北方網消息:今天上午,天津市有關部門揭露了醫保“騙保”者的一些“招術”。
據介紹,違規欺詐“騙保”的各種花樣有:
一、醫療機構(醫院、藥店、社區服務站等)單獨的“騙保”行爲:1.虛報費用。通過編造虛假住院,門診特殊病等有關資料向醫保經辦部門“騙保”,或將門診治療費按住院治療費申報。
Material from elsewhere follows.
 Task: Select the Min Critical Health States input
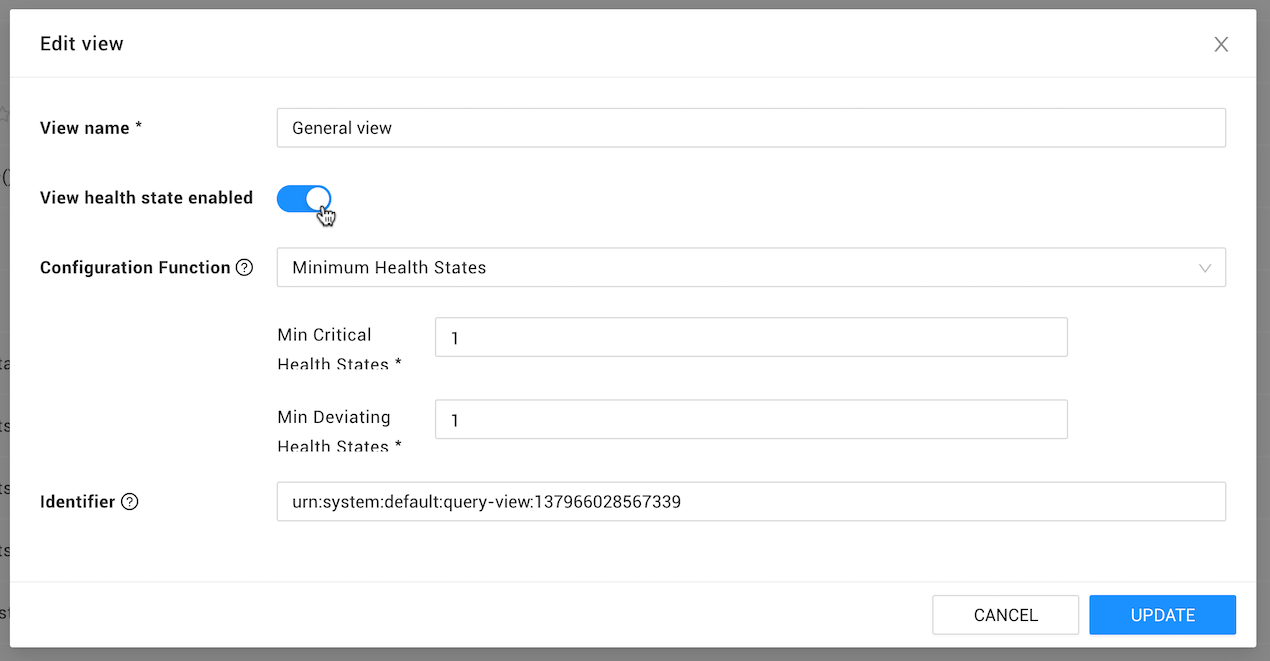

2.醫療機構誤導參保人員,多收費由醫保“埋單”。3.違規出讓醫保專用票據。定點醫療機構將其醫保專用票據和處方有償轉讓給非定點醫院或藥店,非定點醫療機構用專用票據進行“騙保”。
二、醫療機構與參保人員“合謀”的“騙保”行爲:1.弄虛作假。醫患聯手開具虛假醫保支付項目。2.以物充藥、以藥換藥。
三、參保人員作假,醫療機構把關不嚴的“騙保”行爲:1.冒名頂替。最常見的是非參保人員冒名參保人員就醫診療,也有參保人員冒名其他參保人員就診的。2.掛牀住院。患者掛名佔牀按醫保實際住院治療申報醫療費用(因住院報銷比率高)。